HOW TO COMPLETE THIS TASK: Print, exactly as written, every line from the first line of the records below through the line containing "The width and height of the screenshot is (545, 500).", and nothing further.

[Stored items]
◇ ◇ ◇

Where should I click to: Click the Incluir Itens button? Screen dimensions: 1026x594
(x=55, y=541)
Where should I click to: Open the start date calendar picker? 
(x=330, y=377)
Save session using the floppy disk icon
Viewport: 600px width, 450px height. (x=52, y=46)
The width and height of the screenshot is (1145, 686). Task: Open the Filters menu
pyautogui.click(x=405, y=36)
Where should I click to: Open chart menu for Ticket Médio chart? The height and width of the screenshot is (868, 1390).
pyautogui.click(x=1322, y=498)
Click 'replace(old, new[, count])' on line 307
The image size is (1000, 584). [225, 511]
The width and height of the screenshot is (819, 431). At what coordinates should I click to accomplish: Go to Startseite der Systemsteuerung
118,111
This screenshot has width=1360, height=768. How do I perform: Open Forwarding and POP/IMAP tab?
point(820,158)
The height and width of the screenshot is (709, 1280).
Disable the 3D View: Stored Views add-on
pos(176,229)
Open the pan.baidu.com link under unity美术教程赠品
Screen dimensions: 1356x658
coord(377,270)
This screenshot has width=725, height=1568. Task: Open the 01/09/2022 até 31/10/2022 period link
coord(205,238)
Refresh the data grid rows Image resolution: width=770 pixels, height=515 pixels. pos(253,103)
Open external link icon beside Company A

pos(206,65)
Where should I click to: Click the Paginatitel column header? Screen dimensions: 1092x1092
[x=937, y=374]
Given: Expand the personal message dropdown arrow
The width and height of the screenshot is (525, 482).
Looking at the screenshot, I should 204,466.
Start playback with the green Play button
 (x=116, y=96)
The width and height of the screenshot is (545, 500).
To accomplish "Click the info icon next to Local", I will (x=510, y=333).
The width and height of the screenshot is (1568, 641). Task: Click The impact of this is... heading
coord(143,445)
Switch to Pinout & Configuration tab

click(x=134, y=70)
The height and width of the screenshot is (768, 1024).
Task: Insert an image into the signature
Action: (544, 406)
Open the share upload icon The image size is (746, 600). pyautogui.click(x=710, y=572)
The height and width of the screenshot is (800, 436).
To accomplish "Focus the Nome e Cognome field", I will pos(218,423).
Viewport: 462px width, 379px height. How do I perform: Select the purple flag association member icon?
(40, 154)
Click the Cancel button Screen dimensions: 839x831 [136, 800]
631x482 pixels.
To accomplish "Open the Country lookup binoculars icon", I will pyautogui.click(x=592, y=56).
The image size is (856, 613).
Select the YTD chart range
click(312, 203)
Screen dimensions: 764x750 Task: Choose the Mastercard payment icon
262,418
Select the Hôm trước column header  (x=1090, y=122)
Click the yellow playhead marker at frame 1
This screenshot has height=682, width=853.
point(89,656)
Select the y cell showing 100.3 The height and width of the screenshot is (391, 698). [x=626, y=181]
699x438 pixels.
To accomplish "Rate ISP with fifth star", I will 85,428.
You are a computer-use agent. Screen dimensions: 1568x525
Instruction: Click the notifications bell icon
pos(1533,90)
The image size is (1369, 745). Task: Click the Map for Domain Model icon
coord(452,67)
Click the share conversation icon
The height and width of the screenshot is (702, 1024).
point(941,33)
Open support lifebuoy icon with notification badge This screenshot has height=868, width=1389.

◇ ◇ ◇

RESULT OF THE TASK:
Where should I click to: Click the Incluir Itens button? Screen dimensions: 1026x594
(x=55, y=541)
Where should I click to: Open the start date calendar picker? 
(x=330, y=377)
Save session using the floppy disk icon
Viewport: 600px width, 450px height. (x=52, y=46)
The width and height of the screenshot is (1145, 686). Task: Open the Filters menu
pyautogui.click(x=405, y=36)
Where should I click to: Open chart menu for Ticket Médio chart? The height and width of the screenshot is (868, 1390).
pyautogui.click(x=1322, y=498)
Click 'replace(old, new[, count])' on line 307
The image size is (1000, 584). [225, 511]
The width and height of the screenshot is (819, 431). At what coordinates should I click to accomplish: Go to Startseite der Systemsteuerung
118,111
This screenshot has width=1360, height=768. How do I perform: Open Forwarding and POP/IMAP tab?
point(820,158)
The height and width of the screenshot is (709, 1280).
Disable the 3D View: Stored Views add-on
pos(176,229)
Open the pan.baidu.com link under unity美术教程赠品
Screen dimensions: 1356x658
coord(377,270)
This screenshot has width=725, height=1568. Task: Open the 01/09/2022 até 31/10/2022 period link
coord(205,238)
Refresh the data grid rows Image resolution: width=770 pixels, height=515 pixels. pos(253,103)
Open external link icon beside Company A

pos(206,65)
Where should I click to: Click the Paginatitel column header? Screen dimensions: 1092x1092
[x=937, y=374]
Given: Expand the personal message dropdown arrow
The width and height of the screenshot is (525, 482).
Looking at the screenshot, I should 204,466.
Start playback with the green Play button
 (x=116, y=96)
The width and height of the screenshot is (545, 500).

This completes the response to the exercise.